*** Begin section ***

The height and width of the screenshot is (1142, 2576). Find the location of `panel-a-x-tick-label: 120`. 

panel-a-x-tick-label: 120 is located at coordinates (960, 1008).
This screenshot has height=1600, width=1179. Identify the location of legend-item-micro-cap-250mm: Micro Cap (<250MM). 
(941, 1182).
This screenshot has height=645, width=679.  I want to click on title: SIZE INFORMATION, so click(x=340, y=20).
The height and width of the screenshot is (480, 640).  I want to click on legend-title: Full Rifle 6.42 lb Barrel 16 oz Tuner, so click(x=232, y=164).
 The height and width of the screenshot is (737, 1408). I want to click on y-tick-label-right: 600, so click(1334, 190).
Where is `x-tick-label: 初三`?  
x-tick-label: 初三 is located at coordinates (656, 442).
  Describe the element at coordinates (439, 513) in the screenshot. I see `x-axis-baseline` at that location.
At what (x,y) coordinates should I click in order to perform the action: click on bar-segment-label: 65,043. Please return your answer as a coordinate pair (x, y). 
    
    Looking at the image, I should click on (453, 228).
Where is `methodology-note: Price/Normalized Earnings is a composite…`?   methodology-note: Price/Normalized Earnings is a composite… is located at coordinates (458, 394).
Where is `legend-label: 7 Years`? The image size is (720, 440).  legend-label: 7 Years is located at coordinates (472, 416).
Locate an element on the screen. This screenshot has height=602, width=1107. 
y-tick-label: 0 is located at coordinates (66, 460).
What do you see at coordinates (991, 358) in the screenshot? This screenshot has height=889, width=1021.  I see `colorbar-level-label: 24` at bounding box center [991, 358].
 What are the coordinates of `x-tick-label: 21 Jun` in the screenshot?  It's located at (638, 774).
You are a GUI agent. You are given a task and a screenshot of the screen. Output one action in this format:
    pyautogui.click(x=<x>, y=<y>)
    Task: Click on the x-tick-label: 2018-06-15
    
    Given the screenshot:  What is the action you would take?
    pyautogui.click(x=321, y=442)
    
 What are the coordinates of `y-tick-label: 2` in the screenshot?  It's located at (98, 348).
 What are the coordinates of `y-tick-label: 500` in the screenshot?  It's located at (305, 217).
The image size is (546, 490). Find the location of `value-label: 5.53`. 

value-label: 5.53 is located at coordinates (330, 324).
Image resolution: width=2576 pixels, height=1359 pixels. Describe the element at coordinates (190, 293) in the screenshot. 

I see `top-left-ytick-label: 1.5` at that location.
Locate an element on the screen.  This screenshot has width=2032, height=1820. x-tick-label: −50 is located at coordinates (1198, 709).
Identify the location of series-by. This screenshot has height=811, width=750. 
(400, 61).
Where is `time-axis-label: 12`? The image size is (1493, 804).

*** End section ***

[YOUR TASK]
Could you copy out, word for word, the rows above from the line with "This screenshot has height=1600, width=1179." to the line with "coordinates (472, 416).", including both of those lines?

[WRITTEN ANSWER]
This screenshot has height=1600, width=1179. Identify the location of legend-item-micro-cap-250mm: Micro Cap (<250MM). 
(941, 1182).
This screenshot has height=645, width=679.  I want to click on title: SIZE INFORMATION, so click(x=340, y=20).
The height and width of the screenshot is (480, 640).  I want to click on legend-title: Full Rifle 6.42 lb Barrel 16 oz Tuner, so click(x=232, y=164).
 The height and width of the screenshot is (737, 1408). I want to click on y-tick-label-right: 600, so click(1334, 190).
Where is `x-tick-label: 初三`?  
x-tick-label: 初三 is located at coordinates (656, 442).
  Describe the element at coordinates (439, 513) in the screenshot. I see `x-axis-baseline` at that location.
At what (x,y) coordinates should I click in order to perform the action: click on bar-segment-label: 65,043. Please return your answer as a coordinate pair (x, y). 
    
    Looking at the image, I should click on (453, 228).
Where is `methodology-note: Price/Normalized Earnings is a composite…`?   methodology-note: Price/Normalized Earnings is a composite… is located at coordinates (458, 394).
Where is `legend-label: 7 Years`? The image size is (720, 440).  legend-label: 7 Years is located at coordinates (472, 416).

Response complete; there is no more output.